- Exercise instructions: Repeat the data exactly as given below, dropping every picture.

Records from a dataset:
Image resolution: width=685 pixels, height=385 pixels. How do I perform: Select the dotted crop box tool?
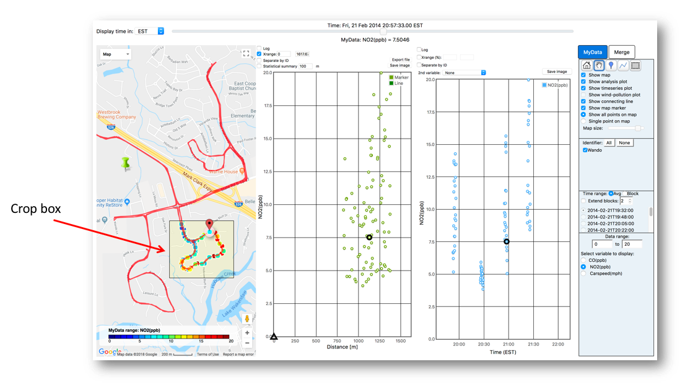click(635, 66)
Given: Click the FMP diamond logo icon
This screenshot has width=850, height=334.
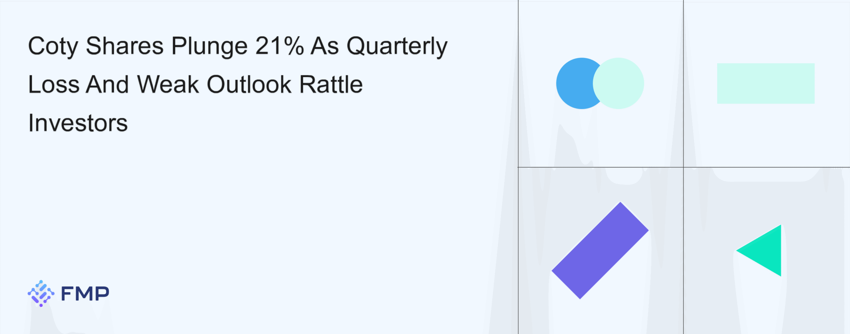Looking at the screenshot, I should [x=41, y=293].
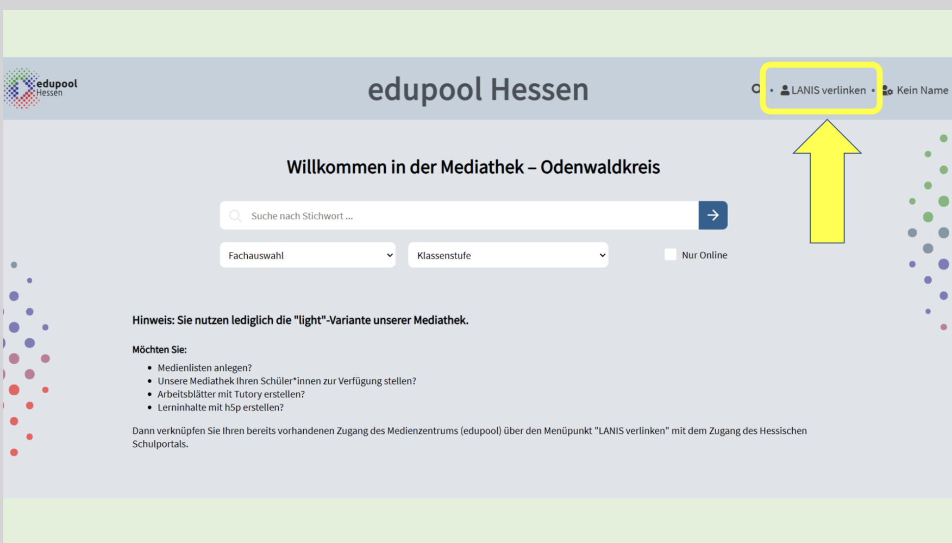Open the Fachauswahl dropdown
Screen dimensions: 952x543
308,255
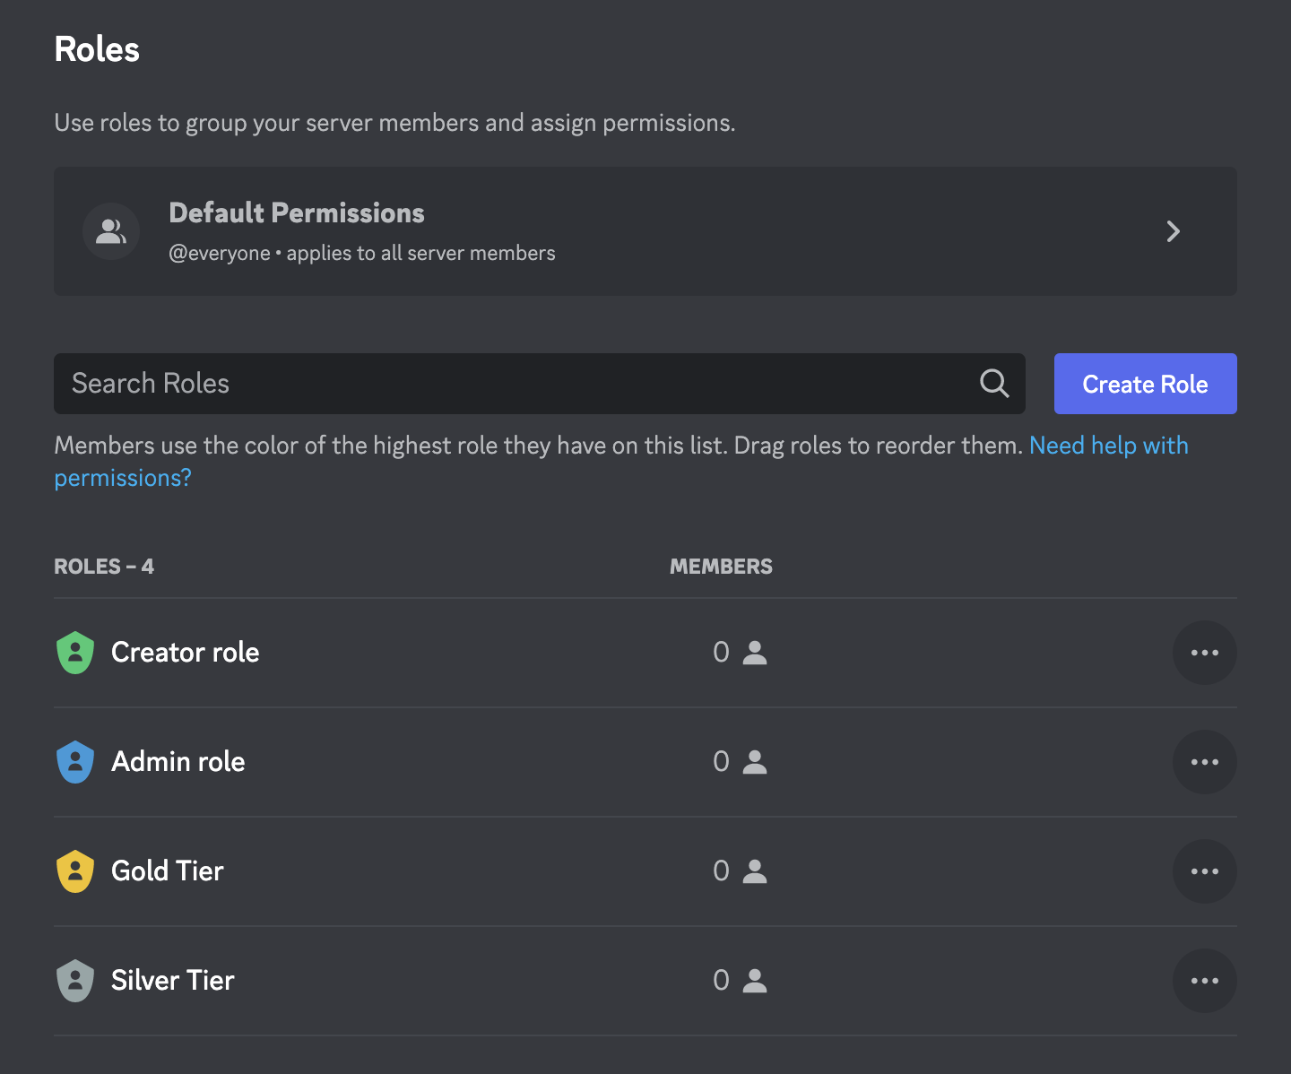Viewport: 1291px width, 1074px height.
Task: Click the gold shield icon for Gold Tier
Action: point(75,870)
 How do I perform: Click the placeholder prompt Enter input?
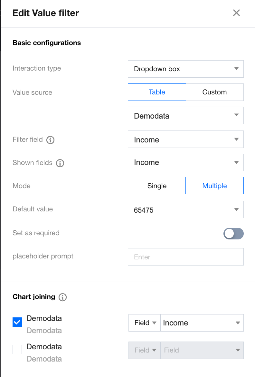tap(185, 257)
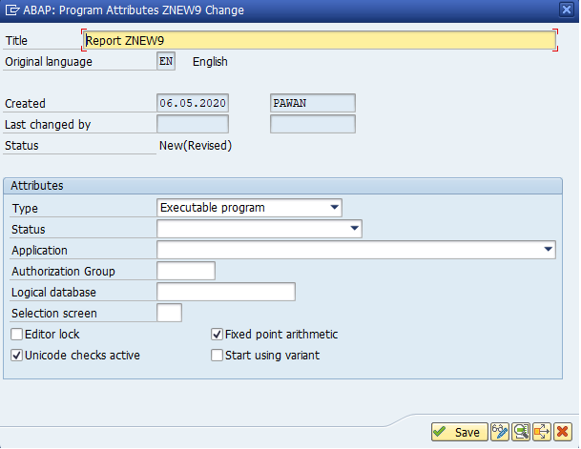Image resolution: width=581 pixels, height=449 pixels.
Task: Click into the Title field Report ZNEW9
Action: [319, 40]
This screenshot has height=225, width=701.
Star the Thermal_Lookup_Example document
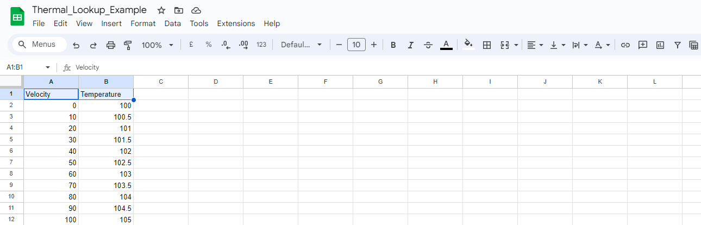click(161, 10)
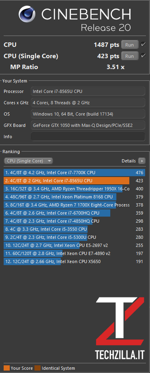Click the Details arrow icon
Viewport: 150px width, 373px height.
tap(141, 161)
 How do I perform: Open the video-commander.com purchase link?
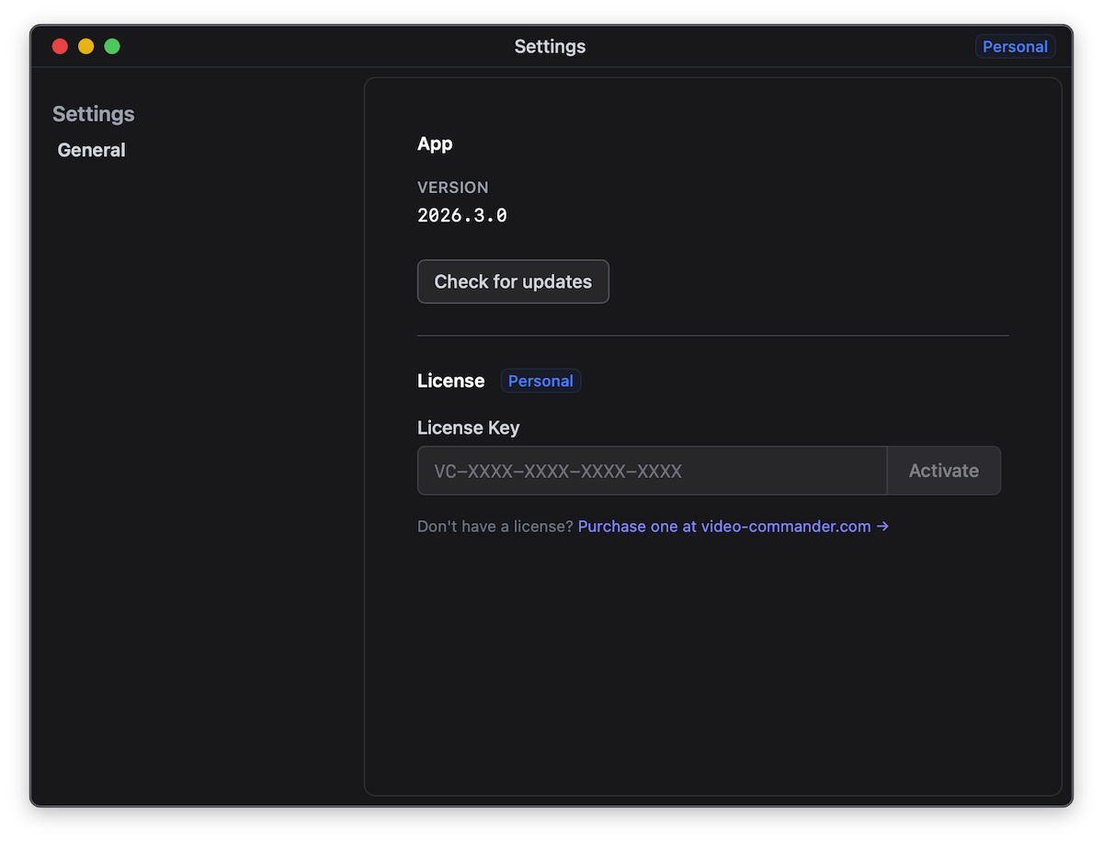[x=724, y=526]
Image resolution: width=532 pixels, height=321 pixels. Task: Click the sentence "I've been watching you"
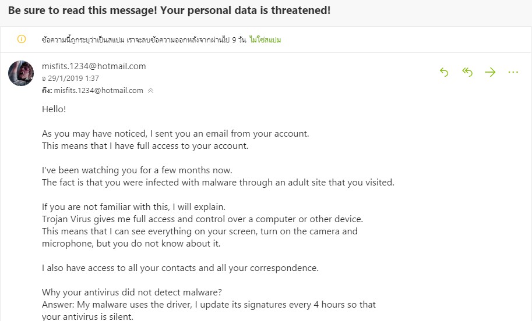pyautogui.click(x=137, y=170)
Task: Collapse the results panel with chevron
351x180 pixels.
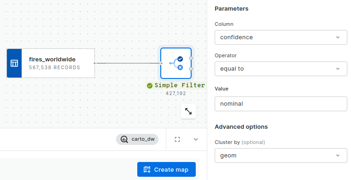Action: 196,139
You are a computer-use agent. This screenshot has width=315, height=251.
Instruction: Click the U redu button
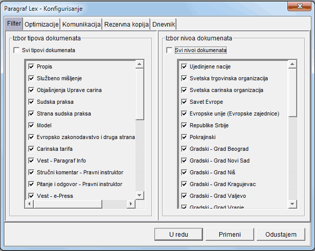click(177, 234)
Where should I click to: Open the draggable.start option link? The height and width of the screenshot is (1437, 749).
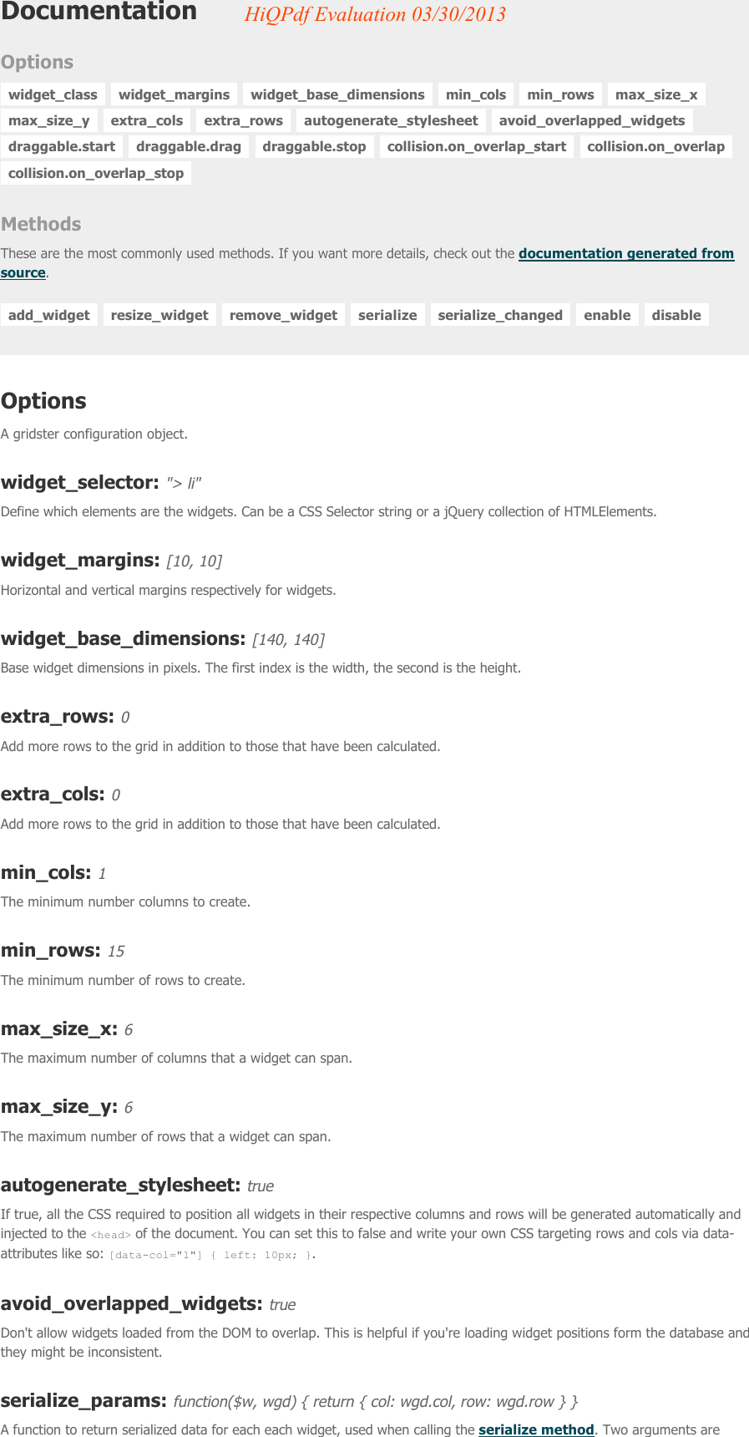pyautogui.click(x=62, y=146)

- Written response:
Image resolution: width=685 pixels, height=385 pixels. How do I perform: Select the dotted crop box tool?
click(635, 66)
Given: Click the FMP diamond logo icon
This screenshot has width=850, height=334.
Looking at the screenshot, I should [x=41, y=293].
Open the Fachauswahl dropdown
Screen dimensions: 952x543
308,255
Viewport: 1291px width, 1074px height.
Task: Click the gold shield icon for Gold Tier
Action: point(75,870)
 How do I perform: Click the placeholder prompt Enter input?
tap(185, 257)
Image resolution: width=581 pixels, height=449 pixels.
Task: Click into the Title field Report ZNEW9
Action: [319, 40]
This screenshot has height=225, width=701.
Star the Thermal_Lookup_Example document
click(161, 10)
Click the Details arrow icon
Viewport: 150px width, 373px height.
tap(141, 161)
 How do I perform: Open the video-commander.com purchase link?
[x=724, y=526]
Image resolution: width=532 pixels, height=321 pixels. Task: Click the sentence "I've been watching you"
pyautogui.click(x=137, y=170)
Task: Collapse the results panel with chevron
351x180 pixels.
Action: 196,139
You are a computer-use agent. This screenshot has width=315, height=251.
Instruction: Click the U redu button
click(177, 234)
Where should I click to: Open the draggable.start option link? The height and width of the screenshot is (1437, 749).
pyautogui.click(x=62, y=146)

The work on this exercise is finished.